Trecho citado –
============

Efeitos de Rede e Ecossistemas Figitais [viii]

Uma série, aqui no blog [o primeiro texto está em… bit.ly/3zkj5EE, o segundo em bit.ly/3sWWI4E, o terceiro em bit.ly/3ycYbX6, o quarto em… bit.ly/3ycyDtd, o quinto em bit.ly/3J51vZc, o sexto em… bit.ly/3Jkd8vC, o sétimo em… bit.ly/3JTlBHM e o oitavo em… bit.ly/42z6sT1], sobre Efeitos de Rede e Ecossistemas Figitais, com a co-autoria de André Neves. Esse texto é o rascunho de um documento que será publicado como um ebook pela TDS.company.

Os efeitos de rede.
Porque eles importam e impactam.

Todos os negócios já são ou serão ecossistemas de plataformas ou parte de um ou mais deles. As dinâmicas de capital envolvidas nesses ecossistemas[1] fazem com que economias dos mercados habilitados por plataformas sejam diferentes dos mercados tradicionais, e não só porque o valor da plataforma para cada lado depende do tamanho e da qualidade do outro lado.

Nos mercados em rede, além de produtos e serviços, ideias, conhecimento, trabalho e direitos de uso para ativos de todos os tipos [e potencialmente ociosos] se deslocam em e entre comunidades geograficamente distribuídas, mas conectadas e interativas. Tal fluxo figital é aparente em ecologias como redes sociais, mercados online, crowdsourcing, crowdfunding e manifestações da economia compartilhada. Em muitos mercados, as narrativas passam por conceitos como co-creation, co-production, prosumption e peer-to-peer para explicar as relações de troca em rede em termos de suas qualidades desintermediadas, colaborativas e [pelo menos em potencial…] democratizantes.

Para realizar seu potencial, plataformas têm que criar e manter um certo equilíbrio metaestável entre atrair, reter e evoluir dois ou mais lados do mercado para atingir um crescimento sustentável. Neste processo, a evolução dos ecossistemas de plataforma depende de uma variedade de fatores, desde capacidade técnica e de marketing, a existência [imediata, ou no curto prazo] de um produto ou serviço defensável[2], até fatores culturais e sociais e o cenário competitivo.

Um ecossistema de plataforma passa por 3 fases de evolução: formação, expansão e diversificação. A fase de formação é caracterizada pelo foco em construir uma base de usuários e expandir serviços para novos espaços figitais. A de expansão é quando os esforços estão concentrados na penetração nos mercados existentes e entrar em novos mercados por meio de inovação, fusões e aquisições. Na fase de diversificação, quase toda plataforma é caracterizada pela expansão para novas áreas de serviço e criação de novos modelos de negócio.

Uma base para o desenvolvimento de plataformas -e essencial para a criação de efeitos de rede- é o entendimento das jornadas de todos os agentes nas comunidades habilitadas pela plataforma. Um efeito de rede em particular -o efeito de dados em rede– depende essencialmente de… dados e de sua gestão estratégica como parte do ciclo de vida de informação do negócio[3] [na plataforma]. Sem isso, nem que você use muita inteligência [artificial[4]] para tentar, não haverá efeitos de rede.

============

Dados registrados –
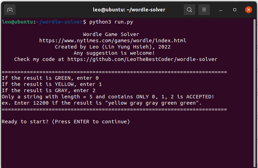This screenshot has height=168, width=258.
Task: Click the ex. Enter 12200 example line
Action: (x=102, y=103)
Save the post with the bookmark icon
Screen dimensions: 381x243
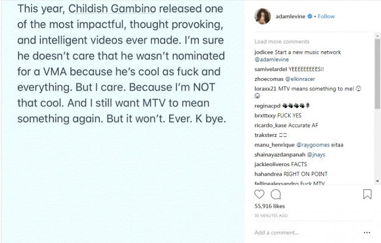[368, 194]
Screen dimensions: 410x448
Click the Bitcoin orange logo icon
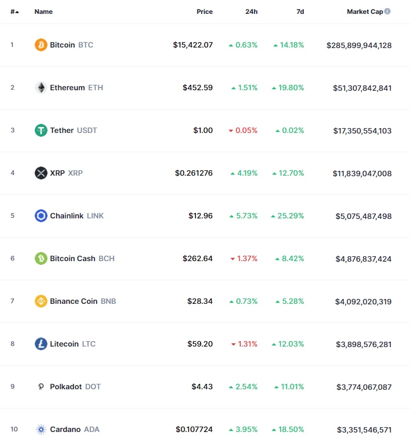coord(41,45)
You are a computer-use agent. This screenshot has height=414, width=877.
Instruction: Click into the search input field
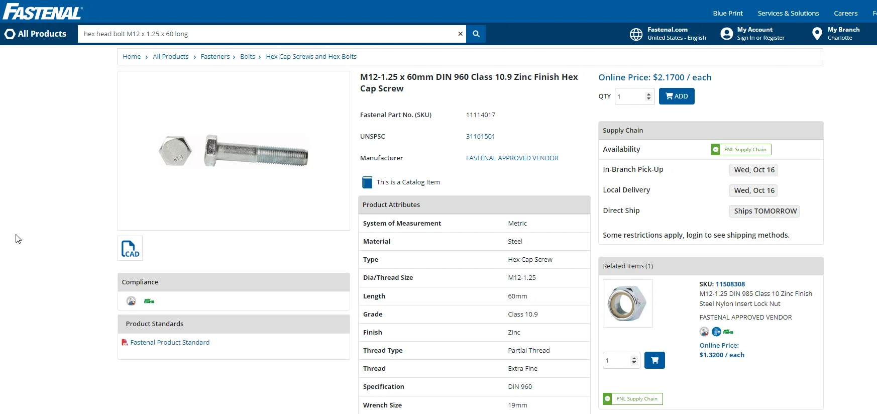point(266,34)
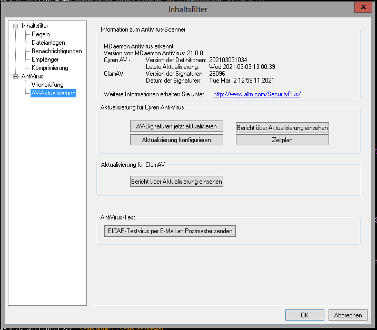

============

Problemas e tarefas –
• 1. No texto sobre efeitos de rede, quais são as três fases de evolução de um ecossistema de plataforma?
• 2. Escreva a continuação do texto sobre efeitos de rede e ecossistemas figitais a partir da última frase apresentada.
Os registros não são necessários para este exercício.

Respostas do exercício –
• 1. Formação, expansão e diversificação.

• 2.
Em mercados emergentes como o Brasil, ecossistemas de plataforma enfrentam desafios especiais, relacionados a vazios institucionais e regulamentações governamentais[5] e podem depender do desenvolvimento de soluções inovadoras em relação aos mercados mais maduros, como parcerias com empresas tradicionais e colaboração com governos.

A primeira preocupação de um negócio deveria ser sua perenidade. Ou, em outros e mais precisos termos, sua sobrevivência. Em último caso, todas as ações e reações dos negócios têm que levar em conta sua sustentabilidade acima de qualquer outra propriedade. Desde sempre, a continuidade de um negócio depende de quão defensável é o seu modelo de negócios face à competição cada vez mais acirrada e mutante nos e entre mercados.

Em mercados figitais, defender negócios é muito mais complexo do que na competição analógica, onde exclusividade, escassez, localização, tarifas e outros legados históricos sempre foram a base da proteção. Os efeitos de rede são uma das poucas defesas em mercados figitais.

Efeitos de rede acontecem quando um usuário torna o produto ou serviço mais valioso para [todos os] outros, atraindo cada vez mais usuários a partir de mais uso por mais usuários.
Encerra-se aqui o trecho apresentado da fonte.